Naast energieopwekking en vervoer leveren ook de huishoudens hun bijdrage. Koken en verwarmen doet men er namelijk eveneens met vervuilende brandstoffen. Verder is het in de landbouw onder meer gebruikelijk aan het eind van het groeiseizoen de overgebleven restanten van de gewassen te verbranden, waarbij ook veel viezigheid in de atmosfeer terecht komt. Vooral in het voorjaar wordt aan al die vervuiling nog stof en zand toegevoegd, dat uit de woestijnen komt aanwaaien. En af en toe dragen bos- en natuurbranden hun steentje bij.

*Gegevens*:
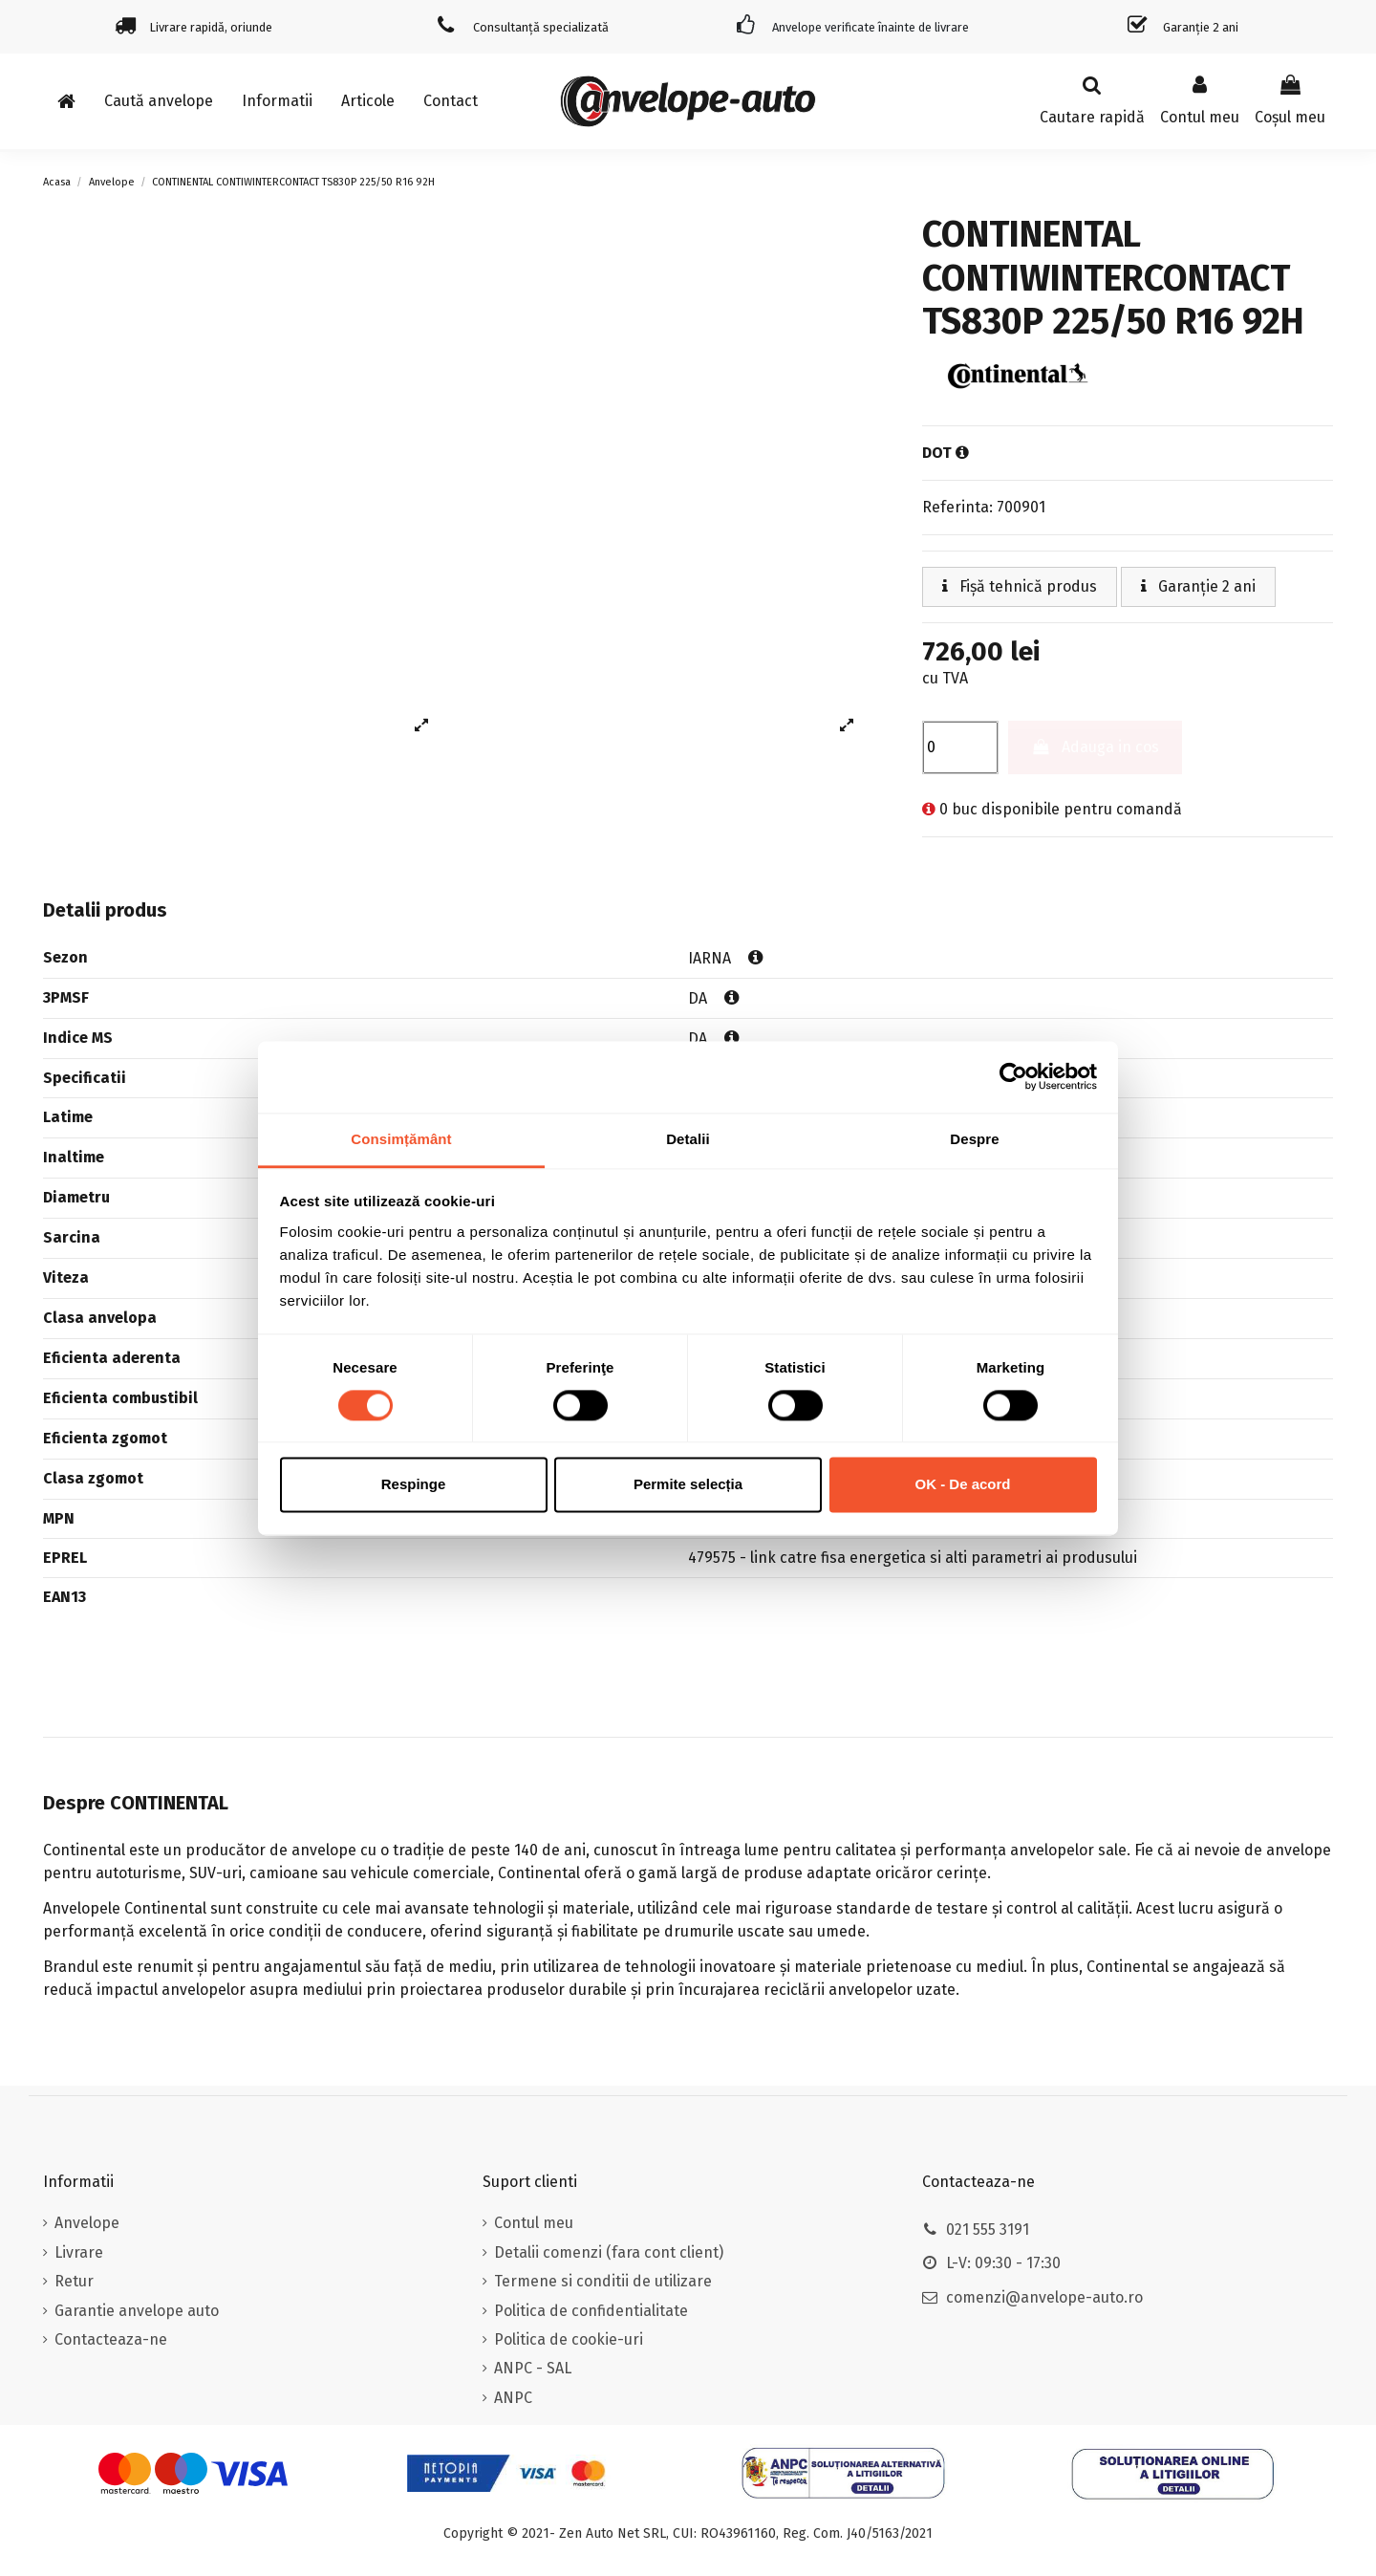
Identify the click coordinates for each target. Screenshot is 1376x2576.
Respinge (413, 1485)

...

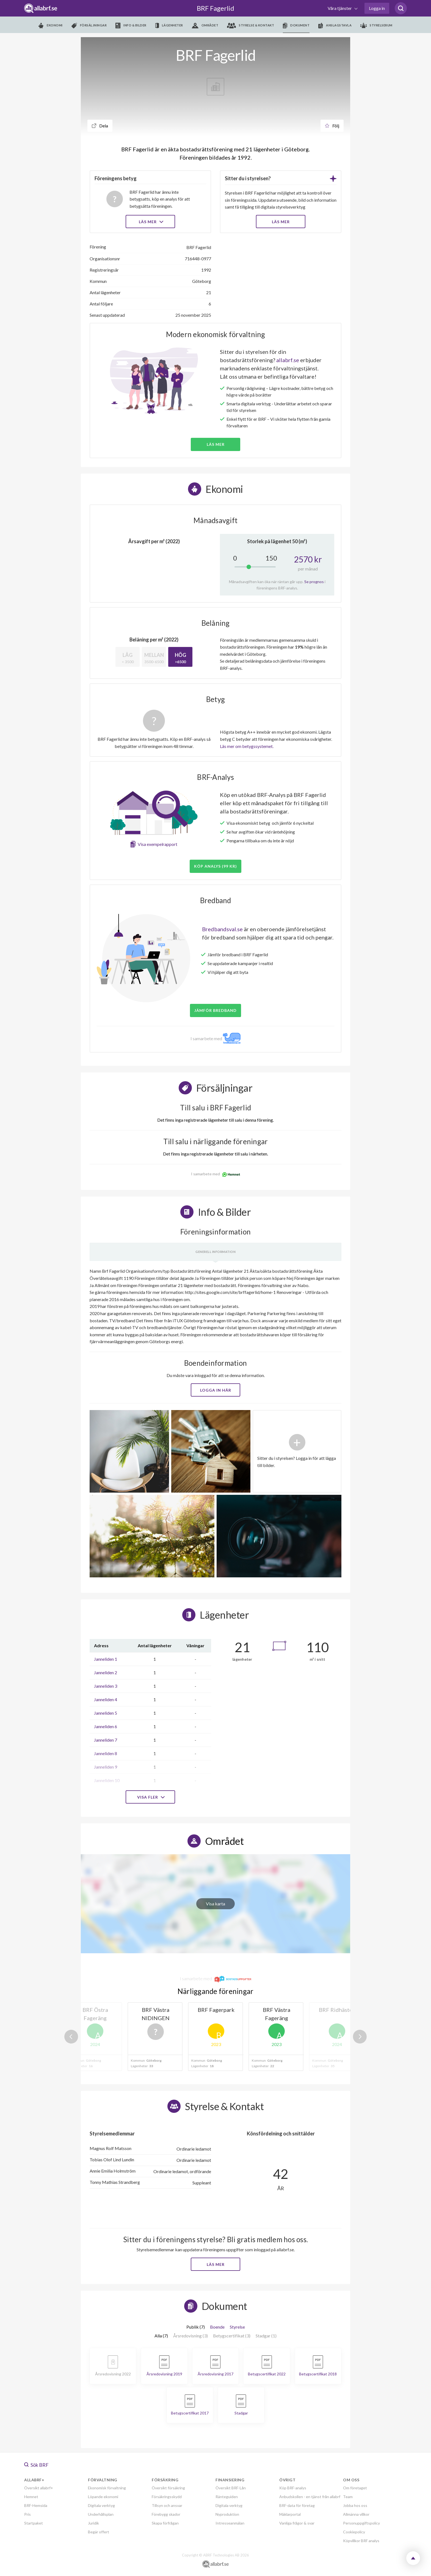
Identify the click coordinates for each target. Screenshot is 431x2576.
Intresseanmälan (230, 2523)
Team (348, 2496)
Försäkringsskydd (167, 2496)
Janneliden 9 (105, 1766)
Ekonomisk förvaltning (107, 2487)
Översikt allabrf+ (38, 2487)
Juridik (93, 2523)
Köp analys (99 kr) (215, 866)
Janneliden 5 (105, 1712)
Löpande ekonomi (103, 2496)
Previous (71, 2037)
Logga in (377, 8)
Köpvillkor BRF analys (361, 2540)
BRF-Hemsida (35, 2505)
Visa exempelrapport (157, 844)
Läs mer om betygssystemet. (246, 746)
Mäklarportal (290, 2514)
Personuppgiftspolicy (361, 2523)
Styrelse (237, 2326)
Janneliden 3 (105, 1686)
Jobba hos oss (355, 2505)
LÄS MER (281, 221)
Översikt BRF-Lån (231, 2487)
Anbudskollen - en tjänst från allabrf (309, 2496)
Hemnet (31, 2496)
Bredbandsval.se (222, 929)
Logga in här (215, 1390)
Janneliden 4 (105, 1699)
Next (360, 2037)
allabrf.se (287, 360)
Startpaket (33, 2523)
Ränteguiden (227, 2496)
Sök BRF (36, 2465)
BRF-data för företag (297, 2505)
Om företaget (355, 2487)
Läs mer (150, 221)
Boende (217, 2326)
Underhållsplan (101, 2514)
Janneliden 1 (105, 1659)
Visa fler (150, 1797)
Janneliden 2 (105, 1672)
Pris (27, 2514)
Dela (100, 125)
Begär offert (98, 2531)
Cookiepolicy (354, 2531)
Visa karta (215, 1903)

*Opdrachten*:
A – Waar komt volgens het fragment het stof en zand vandaan dat vooral in het voorjaar bij de vervuiling komt?
B – Verklaar met behulp van het fragment waarom ook de huishoudens aan de vervuiling bijdragen.
C – Zet het fragment over de bronnen van luchtvervuiling voort na de laatste zin.

*Antwoorden per opdracht*:
A – Uit de woestijnen, vanwaar het komt aanwaaien.

B – In de huishoudens wordt gekookt en verwarmd met vervuilende brandstoffen.

C –
Lijwervels
Naast de krachtige tyfoon Prapiroon, het troebele, sedimentrijke water en de grauwsluier van verontreinigde lucht, toont het satellietbeeld van figuur 1 nog een vierde opmerkelijk verschijnsel. Achter Jejudo, een eiland in de Straat van Korea, heeft zich een indrukwekkend patroon van wervels gevormd (zie ook de uitvergroting in figuur 3). Het eiland, met daarop onder andere de 1950 meter hoge vulkaan Halla-san, ligt als een obstakel in de strakke noordelijke luchtstroming, die door Prapiroon boven Korea in stand wordt gehouden. De lucht die komt aanstromen, kan óf over het eiland heen óf moet erlangs. In de getoonde situatie wijkt de lucht naar links en naar rechts uit; kennelijk is er boven zee op enige hoogte een warmere laag aanwezig die de lucht belet hoog genoeg te komen om over het eiland heen te stromen. Er ontstaan dan afwisselend aan de linker- en de rechterzijde van het obstakel wervels, die loslaten en vervangen worden door een nieuwe wervel. Zo vormt zich een patroon dat bestaat uit twee bijna evenwijdige rijen wervels met tegengestelde draairichtingen.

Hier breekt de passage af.